St Juthwara - or rather, St Ivel?
Perhaps my favourite entry in the Oxford Dictionary of Saints concerns St Juthwara, whose Feast is celebrated on this (for me) not insignificant day. The slightly acid tone of the piece hints that its author had clearly had his fill of implausible martyrology.
"Juthwara (date unknown), virgin (and martyr?) was British, perhaps from Cornwall. ... Her legend is a farrago of impossibilities. According to this story.. she was the victim of a jealous stepmother. Juthwara, a pious girl who practised much prayer, fasting and alms-giving, suffered after her father's death from a pain in the chest, brought on perhaps by her sorrow and austerities. The stepmother recommended a remedy of two cheeses applied to her breasts: meanwhile she told her own wicked son, called Bana, that Juthwara was pregnant.

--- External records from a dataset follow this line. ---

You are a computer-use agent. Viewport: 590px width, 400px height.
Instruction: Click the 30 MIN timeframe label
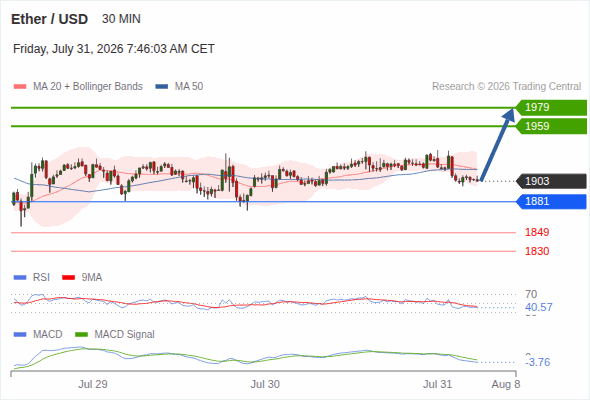point(121,19)
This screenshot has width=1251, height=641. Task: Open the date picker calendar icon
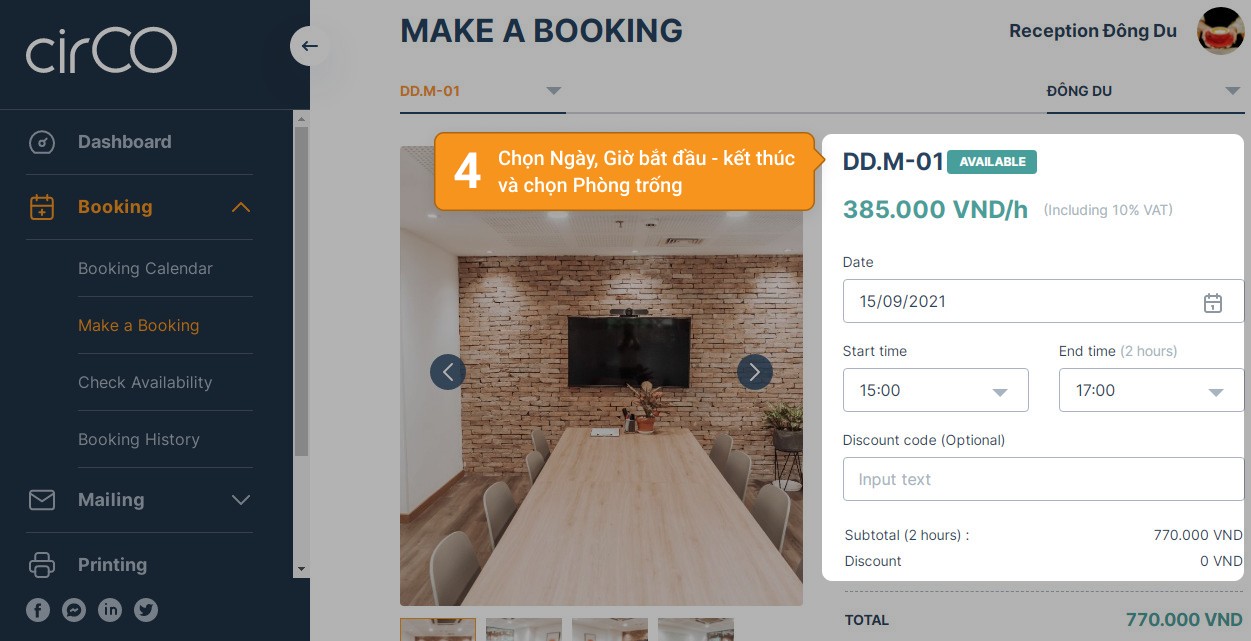(x=1212, y=302)
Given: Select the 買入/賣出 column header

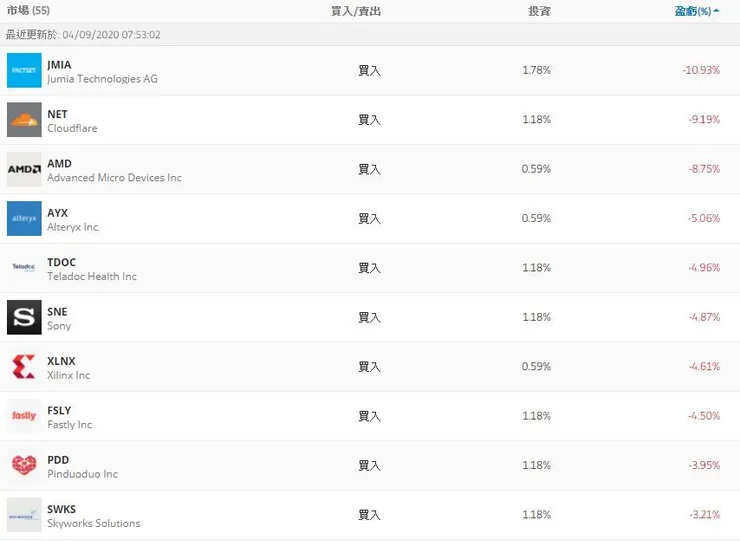Looking at the screenshot, I should tap(356, 11).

He accused her, found that her underclothes were moist, and struck of her head there and then. The usual spring of water then appeared; Juthwara carried her head back to the church. Bana repented, became a monk, and founded a monastery...
She is depicted with her sister Sidwell on the screens of Hennock and Ashton (Devon); her usual emblem is a cream cheese, or a sword ..."
1 comment:
St. Sidwell, whose story has some (suspicious?) similarities to her sister's, has an Anglican church in my hometown. Well, I think the CofE turned it into somethingotherthanachurch actually - shows how much attention I pay when I'm back there!
I love reading the lives of the West Country saints (and I have that same saints' dictionary, I believe!). It knits my faith closely to where I was brought up and gives me a sense of continuity, without necessarily being about the persecution of the English Reformation, the Elizabethan Settlement or the Recusant era.